Say no to blankets. Some daycare centers ask parents to provide a blanket to use if the air conditioning is set on a cold temperature. Do not bring blankets or allow the daycare center to use blankets with your baby. If the room is cold, dress your baby in one piece coverall sleepwear, or other warm clothing. There is a possibility that the blanket could end up over your baby’s face while he or she is napping and cause suffocation. It only takes a few minutes for a baby to suffocate. There is also a higher risk of SIDS when there are blankets in the crib.
Be careful with baby bibs. If you use bibs because your baby drools or is teething, make sure the bib is not large enough to cover the baby’s nose if it is left on while the baby naps. A daycare worker may forget to remove the bib and it could end up over the baby’s face.

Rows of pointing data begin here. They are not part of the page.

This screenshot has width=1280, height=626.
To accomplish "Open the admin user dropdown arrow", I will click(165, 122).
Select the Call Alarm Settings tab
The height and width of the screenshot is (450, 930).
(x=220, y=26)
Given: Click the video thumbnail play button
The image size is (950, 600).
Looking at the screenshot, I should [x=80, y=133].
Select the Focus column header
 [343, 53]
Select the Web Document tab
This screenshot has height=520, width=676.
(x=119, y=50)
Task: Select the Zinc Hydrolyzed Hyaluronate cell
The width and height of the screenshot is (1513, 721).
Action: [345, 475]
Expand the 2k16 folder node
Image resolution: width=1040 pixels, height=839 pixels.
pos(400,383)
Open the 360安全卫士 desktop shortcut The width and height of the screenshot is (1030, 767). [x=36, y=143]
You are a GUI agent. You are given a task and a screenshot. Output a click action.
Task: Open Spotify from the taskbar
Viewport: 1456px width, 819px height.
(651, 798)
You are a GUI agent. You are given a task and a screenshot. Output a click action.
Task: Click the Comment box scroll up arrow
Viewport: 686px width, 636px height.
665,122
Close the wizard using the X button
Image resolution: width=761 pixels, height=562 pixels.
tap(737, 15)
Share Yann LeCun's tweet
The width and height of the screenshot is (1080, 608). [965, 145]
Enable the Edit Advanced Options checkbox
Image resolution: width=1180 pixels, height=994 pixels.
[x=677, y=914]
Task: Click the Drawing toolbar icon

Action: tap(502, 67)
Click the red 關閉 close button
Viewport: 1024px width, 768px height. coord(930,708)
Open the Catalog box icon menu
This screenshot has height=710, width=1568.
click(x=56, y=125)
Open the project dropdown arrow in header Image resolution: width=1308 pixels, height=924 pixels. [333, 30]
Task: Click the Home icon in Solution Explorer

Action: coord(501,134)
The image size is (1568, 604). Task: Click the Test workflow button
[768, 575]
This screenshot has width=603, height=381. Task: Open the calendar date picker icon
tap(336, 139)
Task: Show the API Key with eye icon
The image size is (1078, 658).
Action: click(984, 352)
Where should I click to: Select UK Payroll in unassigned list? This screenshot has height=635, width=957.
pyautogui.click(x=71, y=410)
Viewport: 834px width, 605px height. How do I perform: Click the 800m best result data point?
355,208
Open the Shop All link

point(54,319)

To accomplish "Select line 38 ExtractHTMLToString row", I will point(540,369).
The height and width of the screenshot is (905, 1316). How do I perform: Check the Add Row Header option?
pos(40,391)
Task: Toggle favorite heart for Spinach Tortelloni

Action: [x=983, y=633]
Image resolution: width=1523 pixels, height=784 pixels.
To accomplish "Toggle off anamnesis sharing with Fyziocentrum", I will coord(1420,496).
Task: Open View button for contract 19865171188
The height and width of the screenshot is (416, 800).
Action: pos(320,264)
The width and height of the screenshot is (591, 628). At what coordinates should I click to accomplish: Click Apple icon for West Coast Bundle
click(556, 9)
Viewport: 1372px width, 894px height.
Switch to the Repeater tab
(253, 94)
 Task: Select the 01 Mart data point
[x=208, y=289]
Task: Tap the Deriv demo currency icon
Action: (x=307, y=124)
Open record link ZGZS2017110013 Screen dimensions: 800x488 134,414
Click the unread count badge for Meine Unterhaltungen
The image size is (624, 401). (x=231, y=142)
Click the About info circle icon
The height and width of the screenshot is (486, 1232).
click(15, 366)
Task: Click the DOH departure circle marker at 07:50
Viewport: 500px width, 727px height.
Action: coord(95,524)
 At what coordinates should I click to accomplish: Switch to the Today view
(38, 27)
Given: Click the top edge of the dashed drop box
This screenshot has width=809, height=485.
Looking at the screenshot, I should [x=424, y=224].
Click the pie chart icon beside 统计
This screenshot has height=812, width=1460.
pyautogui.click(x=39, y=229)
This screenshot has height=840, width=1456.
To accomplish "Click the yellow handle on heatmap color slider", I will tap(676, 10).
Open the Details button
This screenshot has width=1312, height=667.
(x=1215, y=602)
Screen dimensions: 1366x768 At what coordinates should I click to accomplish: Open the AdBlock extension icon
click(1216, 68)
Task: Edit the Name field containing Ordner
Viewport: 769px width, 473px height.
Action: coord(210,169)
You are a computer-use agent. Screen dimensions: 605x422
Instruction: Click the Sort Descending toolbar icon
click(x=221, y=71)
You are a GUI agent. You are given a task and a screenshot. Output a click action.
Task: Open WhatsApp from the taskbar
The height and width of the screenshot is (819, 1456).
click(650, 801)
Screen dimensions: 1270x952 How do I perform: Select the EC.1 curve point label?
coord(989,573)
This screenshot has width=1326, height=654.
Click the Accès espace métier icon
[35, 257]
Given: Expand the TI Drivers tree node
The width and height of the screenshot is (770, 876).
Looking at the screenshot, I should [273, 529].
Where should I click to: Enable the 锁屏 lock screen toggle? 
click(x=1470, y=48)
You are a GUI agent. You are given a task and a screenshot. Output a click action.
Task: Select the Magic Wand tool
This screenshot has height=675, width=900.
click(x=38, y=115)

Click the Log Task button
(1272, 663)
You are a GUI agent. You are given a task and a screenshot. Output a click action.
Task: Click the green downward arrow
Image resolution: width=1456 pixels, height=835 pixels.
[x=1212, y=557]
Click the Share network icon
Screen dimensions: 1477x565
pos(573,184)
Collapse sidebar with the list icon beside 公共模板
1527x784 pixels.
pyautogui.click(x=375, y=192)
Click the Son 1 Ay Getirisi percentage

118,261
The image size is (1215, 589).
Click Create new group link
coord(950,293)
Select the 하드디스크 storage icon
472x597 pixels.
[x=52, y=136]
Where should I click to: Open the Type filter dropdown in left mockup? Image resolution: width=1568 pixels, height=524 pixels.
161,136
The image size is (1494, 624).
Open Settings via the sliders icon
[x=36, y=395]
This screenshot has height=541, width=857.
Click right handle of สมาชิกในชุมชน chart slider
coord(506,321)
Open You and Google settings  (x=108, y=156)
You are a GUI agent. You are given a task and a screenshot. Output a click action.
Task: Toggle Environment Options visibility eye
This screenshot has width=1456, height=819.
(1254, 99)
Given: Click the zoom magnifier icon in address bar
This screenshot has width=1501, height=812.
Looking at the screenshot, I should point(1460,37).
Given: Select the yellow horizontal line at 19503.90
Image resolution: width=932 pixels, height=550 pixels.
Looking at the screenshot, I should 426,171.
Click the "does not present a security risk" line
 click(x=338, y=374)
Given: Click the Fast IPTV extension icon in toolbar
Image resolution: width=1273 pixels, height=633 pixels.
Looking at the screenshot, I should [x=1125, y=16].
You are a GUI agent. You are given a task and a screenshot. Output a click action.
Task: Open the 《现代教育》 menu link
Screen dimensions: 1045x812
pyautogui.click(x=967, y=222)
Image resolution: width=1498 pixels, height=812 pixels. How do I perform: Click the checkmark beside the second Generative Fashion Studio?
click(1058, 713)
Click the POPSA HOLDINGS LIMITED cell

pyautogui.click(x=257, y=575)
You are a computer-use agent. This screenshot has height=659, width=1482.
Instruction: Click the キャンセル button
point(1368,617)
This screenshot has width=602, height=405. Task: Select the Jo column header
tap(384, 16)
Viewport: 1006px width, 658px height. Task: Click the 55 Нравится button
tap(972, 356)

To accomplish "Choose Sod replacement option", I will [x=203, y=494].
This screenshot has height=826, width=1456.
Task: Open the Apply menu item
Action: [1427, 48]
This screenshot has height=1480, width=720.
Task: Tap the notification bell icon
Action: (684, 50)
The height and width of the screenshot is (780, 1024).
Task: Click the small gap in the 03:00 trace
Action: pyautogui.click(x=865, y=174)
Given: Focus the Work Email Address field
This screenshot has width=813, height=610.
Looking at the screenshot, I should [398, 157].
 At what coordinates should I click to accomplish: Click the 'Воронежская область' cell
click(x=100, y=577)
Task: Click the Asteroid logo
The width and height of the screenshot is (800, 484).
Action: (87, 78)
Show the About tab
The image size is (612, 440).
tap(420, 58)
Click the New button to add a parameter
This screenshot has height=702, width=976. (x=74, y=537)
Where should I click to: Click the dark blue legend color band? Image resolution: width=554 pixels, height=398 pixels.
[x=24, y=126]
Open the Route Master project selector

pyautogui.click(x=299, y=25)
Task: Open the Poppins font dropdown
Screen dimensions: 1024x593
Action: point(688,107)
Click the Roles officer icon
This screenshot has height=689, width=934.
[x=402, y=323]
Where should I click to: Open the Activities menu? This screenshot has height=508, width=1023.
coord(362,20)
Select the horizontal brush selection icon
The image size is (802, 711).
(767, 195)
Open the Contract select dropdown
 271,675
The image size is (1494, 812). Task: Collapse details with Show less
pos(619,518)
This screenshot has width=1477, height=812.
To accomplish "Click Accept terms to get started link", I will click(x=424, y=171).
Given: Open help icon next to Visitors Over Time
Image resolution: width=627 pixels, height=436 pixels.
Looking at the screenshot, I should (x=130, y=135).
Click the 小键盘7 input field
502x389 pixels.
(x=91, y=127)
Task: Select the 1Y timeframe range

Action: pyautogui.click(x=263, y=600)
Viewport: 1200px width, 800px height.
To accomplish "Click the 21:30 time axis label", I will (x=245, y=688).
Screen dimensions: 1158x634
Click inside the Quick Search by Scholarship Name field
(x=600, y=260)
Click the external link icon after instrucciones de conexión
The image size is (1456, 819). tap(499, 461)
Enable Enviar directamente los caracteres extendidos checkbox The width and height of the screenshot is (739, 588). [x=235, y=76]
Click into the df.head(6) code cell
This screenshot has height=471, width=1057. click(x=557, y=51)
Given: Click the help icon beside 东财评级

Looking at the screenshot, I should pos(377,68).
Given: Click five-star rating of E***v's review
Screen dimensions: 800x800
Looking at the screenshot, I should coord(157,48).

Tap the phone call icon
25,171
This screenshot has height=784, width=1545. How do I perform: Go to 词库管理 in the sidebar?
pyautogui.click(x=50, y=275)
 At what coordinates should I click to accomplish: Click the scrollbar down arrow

If necessary, buy extra small bibs or hem large bibs to make them shorter.
No high chair please. When your baby is not under your supervision, you want to take extra precautions when it comes to safety. Insist that the workers hold your baby in their lap during feeding times. A high chair could easily be knocked over in a busy, crowded daycare and you don’t want your baby to be injured from a fall.
Examine the changing table. Look for a safety or security strap, and protective railing on the changing table. Changing tables are quite high and your baby could be seriously hurt if a fall occurs. Insist that your baby is always secured on the changing table when having her diaper changed.
Make unexpected visits. Plan to make unannounced periodic visits so that you will know for yourself what is going on inside the daycare. Are the workers washing their hands often enough, especially after changing diapers? Do they hold the babies or just let them cry in the cribs? Are they wiping down the changing table and rinsing off toys that have fallen on the floor? You will learn more about your baby’s daycare experience from your surprise visits that from any brochure or conversation that you have with workers.
As a parent, it is your responsibility to ensure your children’s safety in all situations. Follow the above tips and make sure you keep your baby safe in daycare.